Collected data:
Content starts

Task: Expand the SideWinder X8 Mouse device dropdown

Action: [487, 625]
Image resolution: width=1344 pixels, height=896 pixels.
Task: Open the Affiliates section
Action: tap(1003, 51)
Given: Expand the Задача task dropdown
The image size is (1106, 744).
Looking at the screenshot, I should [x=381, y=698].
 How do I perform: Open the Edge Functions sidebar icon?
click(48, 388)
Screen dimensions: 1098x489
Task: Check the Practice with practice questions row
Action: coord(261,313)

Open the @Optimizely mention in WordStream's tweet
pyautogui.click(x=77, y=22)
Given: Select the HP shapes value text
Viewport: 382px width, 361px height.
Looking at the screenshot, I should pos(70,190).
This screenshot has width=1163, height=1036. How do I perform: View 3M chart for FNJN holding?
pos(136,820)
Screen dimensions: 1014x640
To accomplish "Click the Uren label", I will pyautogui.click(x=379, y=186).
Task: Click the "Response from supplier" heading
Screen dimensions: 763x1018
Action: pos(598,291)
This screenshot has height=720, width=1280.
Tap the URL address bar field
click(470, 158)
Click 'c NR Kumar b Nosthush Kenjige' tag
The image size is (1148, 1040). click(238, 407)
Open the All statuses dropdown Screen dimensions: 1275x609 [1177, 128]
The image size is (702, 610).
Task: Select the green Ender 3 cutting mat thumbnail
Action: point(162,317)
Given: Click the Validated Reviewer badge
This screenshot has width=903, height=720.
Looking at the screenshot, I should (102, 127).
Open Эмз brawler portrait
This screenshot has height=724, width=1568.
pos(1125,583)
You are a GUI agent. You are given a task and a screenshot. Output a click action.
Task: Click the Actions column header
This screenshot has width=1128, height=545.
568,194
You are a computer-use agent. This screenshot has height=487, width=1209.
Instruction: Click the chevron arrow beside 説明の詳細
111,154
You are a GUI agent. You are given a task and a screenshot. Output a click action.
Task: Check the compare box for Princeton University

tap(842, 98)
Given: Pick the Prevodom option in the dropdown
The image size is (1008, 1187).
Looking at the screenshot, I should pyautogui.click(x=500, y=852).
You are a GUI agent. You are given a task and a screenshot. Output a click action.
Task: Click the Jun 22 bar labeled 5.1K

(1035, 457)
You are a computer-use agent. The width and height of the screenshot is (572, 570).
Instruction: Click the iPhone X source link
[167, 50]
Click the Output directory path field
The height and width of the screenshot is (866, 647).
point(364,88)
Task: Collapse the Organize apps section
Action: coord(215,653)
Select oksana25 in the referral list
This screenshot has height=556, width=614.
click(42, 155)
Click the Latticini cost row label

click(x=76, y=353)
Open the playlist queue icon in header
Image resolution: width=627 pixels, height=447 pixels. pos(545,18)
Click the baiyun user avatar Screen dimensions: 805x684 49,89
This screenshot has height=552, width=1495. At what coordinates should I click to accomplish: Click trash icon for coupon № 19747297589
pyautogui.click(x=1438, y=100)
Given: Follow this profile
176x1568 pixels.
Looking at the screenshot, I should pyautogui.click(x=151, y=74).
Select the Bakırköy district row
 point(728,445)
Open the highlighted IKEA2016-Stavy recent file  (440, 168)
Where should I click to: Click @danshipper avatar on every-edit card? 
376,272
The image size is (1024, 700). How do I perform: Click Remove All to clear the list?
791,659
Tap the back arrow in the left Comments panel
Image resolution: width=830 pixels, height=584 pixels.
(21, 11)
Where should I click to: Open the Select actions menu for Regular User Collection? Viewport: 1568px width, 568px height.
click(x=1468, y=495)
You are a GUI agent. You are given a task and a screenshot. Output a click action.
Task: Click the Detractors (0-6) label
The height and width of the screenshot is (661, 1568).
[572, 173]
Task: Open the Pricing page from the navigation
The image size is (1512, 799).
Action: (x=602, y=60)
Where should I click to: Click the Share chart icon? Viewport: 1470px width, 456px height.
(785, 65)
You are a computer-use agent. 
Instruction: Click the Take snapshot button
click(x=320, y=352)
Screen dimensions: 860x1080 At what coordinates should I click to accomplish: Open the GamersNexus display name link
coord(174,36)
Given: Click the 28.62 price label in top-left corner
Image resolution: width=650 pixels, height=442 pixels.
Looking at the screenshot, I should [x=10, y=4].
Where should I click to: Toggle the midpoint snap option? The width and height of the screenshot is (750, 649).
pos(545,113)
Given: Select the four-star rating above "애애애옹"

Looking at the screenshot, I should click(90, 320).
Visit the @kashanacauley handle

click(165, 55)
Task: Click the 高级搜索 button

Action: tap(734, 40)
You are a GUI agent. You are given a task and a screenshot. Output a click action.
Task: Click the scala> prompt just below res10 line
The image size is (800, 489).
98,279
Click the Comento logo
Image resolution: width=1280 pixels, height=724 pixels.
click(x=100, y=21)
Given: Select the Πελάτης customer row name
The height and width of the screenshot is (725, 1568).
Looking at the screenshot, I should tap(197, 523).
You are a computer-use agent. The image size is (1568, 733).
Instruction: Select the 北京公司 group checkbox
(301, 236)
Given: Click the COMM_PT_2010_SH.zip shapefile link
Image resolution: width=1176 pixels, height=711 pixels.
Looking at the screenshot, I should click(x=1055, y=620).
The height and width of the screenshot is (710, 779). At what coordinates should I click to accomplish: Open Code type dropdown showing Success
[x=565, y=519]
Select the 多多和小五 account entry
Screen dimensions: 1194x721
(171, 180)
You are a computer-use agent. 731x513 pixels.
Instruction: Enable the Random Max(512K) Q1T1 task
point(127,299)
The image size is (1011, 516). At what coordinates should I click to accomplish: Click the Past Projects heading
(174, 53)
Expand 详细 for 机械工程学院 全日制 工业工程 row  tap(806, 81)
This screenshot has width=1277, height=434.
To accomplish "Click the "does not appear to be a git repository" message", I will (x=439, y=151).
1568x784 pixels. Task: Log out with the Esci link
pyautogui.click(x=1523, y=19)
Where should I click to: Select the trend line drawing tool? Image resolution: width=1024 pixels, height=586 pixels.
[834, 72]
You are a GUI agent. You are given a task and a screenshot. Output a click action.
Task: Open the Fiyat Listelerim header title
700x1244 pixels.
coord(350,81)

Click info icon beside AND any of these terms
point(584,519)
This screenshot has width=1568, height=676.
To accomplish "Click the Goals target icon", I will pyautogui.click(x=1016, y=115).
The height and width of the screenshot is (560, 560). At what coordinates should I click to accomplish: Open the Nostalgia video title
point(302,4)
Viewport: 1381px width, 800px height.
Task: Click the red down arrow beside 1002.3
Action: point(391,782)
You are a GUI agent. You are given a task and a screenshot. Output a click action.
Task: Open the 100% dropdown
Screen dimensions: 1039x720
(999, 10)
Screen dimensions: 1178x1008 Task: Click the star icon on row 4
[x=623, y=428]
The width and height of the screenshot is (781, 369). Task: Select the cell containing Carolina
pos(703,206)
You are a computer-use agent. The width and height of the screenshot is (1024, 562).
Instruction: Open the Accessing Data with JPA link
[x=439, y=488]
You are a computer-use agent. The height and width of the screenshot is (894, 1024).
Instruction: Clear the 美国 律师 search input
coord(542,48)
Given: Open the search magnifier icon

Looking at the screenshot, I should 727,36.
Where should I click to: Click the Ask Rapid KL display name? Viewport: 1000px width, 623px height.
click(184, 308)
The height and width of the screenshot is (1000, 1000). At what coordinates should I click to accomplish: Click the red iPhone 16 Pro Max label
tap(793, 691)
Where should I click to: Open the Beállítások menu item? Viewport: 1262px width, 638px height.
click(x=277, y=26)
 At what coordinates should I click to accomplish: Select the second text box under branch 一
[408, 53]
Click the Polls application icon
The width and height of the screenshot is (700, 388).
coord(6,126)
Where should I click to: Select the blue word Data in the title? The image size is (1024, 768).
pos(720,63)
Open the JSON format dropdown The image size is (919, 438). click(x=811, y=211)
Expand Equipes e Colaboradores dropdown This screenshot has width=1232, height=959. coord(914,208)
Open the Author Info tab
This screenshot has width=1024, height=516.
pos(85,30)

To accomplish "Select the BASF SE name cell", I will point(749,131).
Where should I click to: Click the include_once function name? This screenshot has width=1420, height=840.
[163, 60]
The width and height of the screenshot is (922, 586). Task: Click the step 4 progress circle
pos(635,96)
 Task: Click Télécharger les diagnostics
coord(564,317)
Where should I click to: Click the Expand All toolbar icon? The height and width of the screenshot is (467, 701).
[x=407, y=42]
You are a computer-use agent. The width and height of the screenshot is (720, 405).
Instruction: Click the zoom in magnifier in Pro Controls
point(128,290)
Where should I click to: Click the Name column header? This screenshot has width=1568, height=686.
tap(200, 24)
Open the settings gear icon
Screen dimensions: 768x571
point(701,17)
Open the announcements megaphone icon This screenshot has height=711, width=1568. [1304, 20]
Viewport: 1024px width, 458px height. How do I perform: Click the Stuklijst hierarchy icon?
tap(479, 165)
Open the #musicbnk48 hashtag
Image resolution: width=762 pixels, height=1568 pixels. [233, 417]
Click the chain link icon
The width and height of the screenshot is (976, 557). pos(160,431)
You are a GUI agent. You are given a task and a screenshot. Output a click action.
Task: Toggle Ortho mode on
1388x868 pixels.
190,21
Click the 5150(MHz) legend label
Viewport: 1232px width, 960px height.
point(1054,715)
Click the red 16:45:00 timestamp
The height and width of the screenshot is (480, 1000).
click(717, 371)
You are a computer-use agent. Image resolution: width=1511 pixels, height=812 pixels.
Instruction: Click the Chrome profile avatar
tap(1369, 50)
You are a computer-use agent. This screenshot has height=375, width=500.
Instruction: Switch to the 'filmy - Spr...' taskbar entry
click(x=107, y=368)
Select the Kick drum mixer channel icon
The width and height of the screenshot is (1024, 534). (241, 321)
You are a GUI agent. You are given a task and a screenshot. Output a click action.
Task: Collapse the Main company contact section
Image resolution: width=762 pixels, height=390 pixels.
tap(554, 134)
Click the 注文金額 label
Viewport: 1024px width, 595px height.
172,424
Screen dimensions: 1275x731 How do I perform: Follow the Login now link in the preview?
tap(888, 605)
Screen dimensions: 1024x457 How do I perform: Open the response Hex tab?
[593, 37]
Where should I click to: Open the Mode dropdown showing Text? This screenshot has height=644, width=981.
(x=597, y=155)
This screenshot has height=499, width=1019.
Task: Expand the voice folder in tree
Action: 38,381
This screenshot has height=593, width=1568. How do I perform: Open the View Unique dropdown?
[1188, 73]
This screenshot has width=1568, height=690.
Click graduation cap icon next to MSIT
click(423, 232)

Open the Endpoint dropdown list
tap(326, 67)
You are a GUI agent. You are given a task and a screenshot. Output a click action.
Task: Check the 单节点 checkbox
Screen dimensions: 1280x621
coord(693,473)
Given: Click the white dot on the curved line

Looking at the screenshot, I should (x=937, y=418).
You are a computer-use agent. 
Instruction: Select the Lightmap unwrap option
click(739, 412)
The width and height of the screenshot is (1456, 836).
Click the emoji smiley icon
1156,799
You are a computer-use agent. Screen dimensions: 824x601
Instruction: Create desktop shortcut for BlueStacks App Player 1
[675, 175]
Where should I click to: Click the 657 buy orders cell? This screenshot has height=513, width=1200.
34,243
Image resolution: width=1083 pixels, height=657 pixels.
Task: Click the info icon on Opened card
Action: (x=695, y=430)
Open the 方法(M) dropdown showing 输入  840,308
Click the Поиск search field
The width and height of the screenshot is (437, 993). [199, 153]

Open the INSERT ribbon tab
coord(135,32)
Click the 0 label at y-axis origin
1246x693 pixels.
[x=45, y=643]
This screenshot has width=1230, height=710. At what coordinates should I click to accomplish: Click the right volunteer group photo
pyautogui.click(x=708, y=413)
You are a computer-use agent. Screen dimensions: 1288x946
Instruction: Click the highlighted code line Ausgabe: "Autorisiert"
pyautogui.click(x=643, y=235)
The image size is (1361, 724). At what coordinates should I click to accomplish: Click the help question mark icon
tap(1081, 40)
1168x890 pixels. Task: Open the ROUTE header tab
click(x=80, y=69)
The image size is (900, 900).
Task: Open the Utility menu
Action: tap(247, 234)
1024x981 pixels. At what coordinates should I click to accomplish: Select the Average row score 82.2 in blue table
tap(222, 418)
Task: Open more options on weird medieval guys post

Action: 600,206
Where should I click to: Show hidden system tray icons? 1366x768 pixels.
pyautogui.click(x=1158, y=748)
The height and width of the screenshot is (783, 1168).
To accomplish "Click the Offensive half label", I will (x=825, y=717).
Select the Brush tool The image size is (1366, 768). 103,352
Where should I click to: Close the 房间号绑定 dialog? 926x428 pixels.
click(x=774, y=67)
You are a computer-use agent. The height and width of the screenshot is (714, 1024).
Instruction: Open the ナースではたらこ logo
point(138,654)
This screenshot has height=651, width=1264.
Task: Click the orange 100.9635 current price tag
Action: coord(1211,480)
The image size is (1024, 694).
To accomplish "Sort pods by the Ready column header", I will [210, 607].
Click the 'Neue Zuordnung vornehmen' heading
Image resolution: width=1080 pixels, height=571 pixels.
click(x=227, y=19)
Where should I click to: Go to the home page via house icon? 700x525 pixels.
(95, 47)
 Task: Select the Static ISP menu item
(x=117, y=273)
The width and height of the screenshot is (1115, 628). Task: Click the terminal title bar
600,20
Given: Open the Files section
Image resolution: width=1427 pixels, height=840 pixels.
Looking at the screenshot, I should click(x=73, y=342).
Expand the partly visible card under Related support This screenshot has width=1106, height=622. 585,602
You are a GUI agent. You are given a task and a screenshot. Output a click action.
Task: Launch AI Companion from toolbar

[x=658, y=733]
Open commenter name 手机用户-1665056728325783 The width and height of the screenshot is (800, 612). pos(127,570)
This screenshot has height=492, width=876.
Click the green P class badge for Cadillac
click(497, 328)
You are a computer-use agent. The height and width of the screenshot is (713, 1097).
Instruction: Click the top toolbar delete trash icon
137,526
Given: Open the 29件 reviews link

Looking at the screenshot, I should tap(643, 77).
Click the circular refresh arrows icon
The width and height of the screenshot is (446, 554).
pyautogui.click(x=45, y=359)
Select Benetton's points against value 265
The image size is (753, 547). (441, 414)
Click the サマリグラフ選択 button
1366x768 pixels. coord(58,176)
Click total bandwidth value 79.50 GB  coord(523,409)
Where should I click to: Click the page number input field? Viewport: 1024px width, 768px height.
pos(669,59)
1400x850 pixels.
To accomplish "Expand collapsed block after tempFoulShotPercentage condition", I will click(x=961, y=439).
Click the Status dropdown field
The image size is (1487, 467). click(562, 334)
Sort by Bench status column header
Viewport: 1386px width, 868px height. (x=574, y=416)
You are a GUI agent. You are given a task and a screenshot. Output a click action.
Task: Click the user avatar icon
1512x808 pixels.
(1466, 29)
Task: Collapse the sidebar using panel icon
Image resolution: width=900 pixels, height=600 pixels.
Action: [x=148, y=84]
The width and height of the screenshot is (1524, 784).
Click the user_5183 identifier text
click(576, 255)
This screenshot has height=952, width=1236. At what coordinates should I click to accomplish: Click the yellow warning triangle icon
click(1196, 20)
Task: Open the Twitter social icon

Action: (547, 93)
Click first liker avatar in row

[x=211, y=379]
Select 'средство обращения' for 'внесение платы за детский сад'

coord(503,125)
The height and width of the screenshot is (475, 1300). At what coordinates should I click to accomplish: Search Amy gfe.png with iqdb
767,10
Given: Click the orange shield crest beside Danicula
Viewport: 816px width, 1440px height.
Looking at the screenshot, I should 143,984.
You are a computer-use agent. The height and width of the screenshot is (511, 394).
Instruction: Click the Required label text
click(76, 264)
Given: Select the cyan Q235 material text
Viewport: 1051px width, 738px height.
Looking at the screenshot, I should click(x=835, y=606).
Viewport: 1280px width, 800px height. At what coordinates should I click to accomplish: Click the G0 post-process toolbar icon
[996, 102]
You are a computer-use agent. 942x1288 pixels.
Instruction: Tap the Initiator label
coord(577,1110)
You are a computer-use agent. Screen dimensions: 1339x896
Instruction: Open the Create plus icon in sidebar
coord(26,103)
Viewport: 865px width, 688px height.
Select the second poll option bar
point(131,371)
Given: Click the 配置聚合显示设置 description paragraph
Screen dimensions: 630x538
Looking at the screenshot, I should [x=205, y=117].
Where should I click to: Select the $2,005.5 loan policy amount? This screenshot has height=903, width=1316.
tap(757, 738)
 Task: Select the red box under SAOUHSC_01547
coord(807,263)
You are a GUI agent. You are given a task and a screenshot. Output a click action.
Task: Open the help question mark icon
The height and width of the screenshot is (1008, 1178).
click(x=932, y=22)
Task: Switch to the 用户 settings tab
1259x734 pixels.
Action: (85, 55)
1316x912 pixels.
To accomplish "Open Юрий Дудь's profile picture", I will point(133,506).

Content ends

TASK TO COMPLETE: What is needed is every line from the data above that includes the string "left", copied out.

RESULT BELOW:
Tap the back arrow in the left Comments panel
Given: Click the 28.62 price label in top-left corner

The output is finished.